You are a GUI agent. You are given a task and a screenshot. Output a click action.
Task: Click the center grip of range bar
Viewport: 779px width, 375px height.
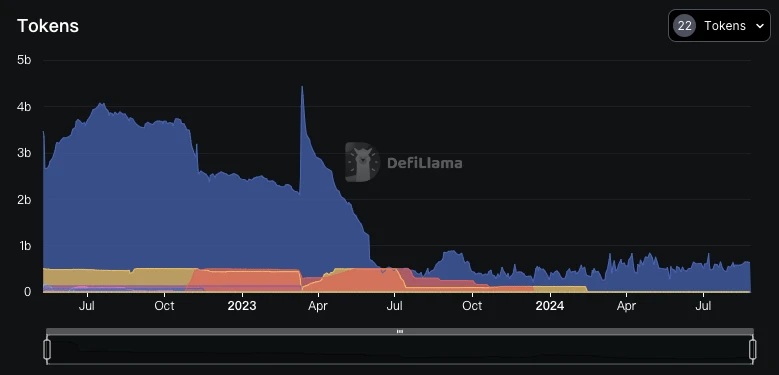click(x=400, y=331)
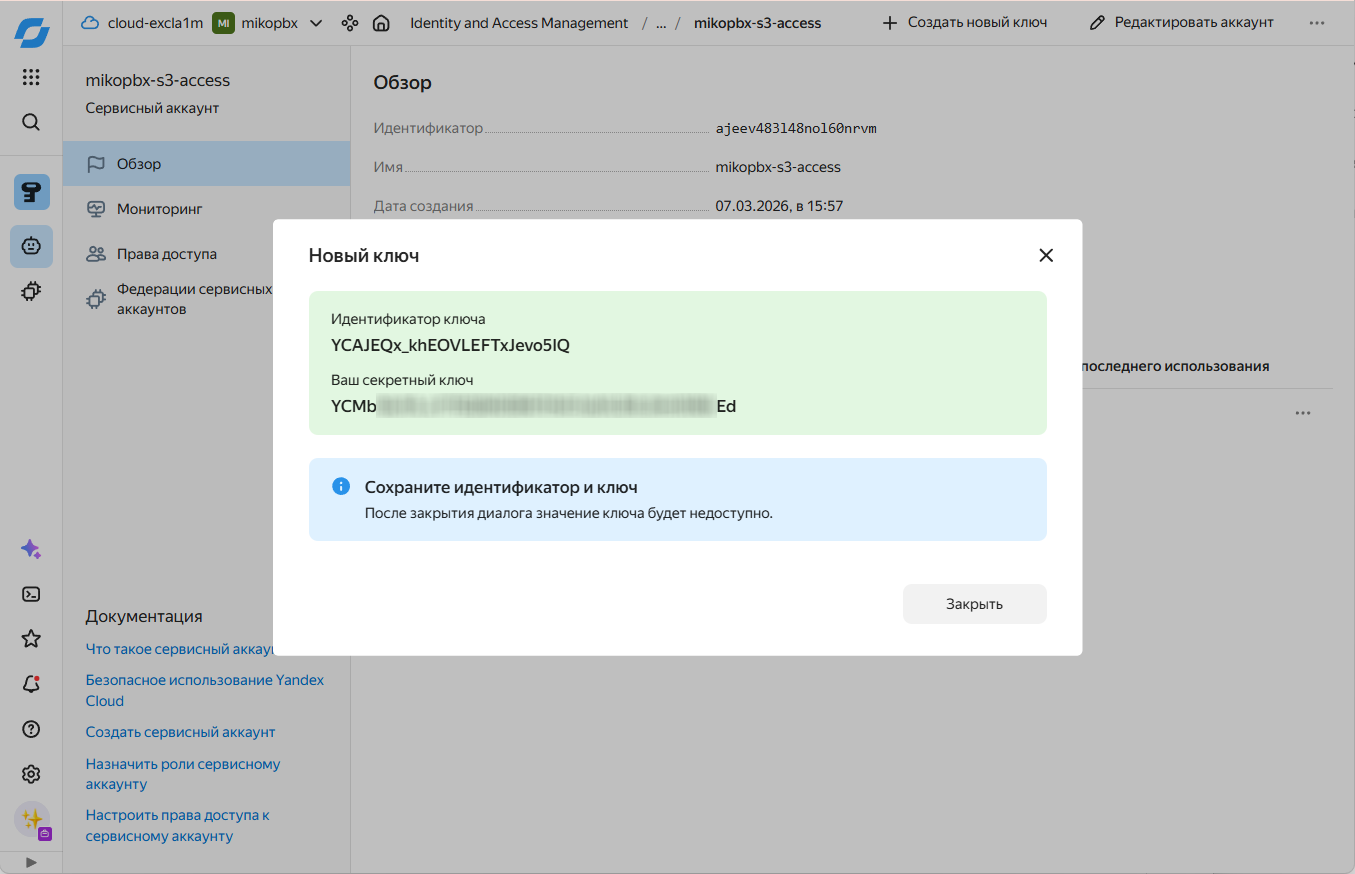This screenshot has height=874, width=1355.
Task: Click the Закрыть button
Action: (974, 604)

--

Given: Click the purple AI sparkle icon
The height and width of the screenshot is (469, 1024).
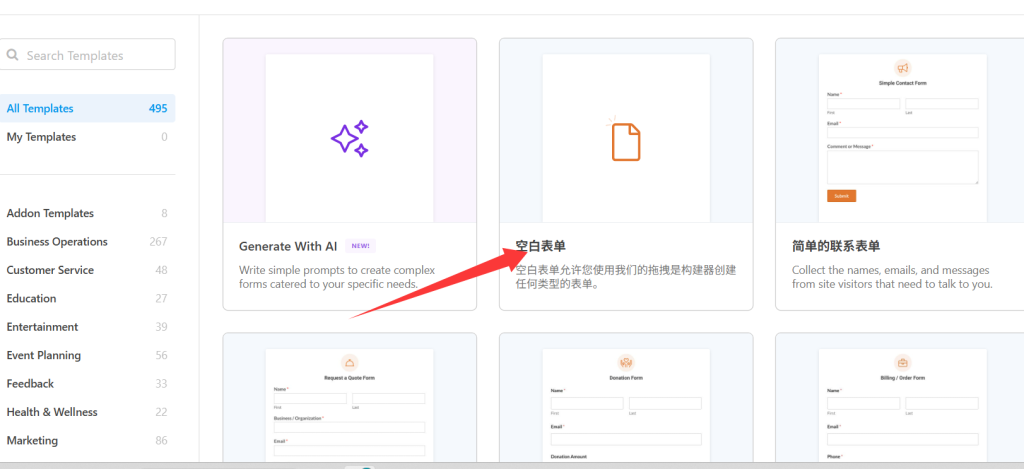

THE TASK - Among the entries above, the lines between the ones containing "Given: Click the purple AI sparkle icon" and "The height and", inclusive, are to be transcribed exactly. No other line is to be given.

WRITTEN ANSWER -
Given: Click the purple AI sparkle icon
The height and width of the screenshot is (469, 1024).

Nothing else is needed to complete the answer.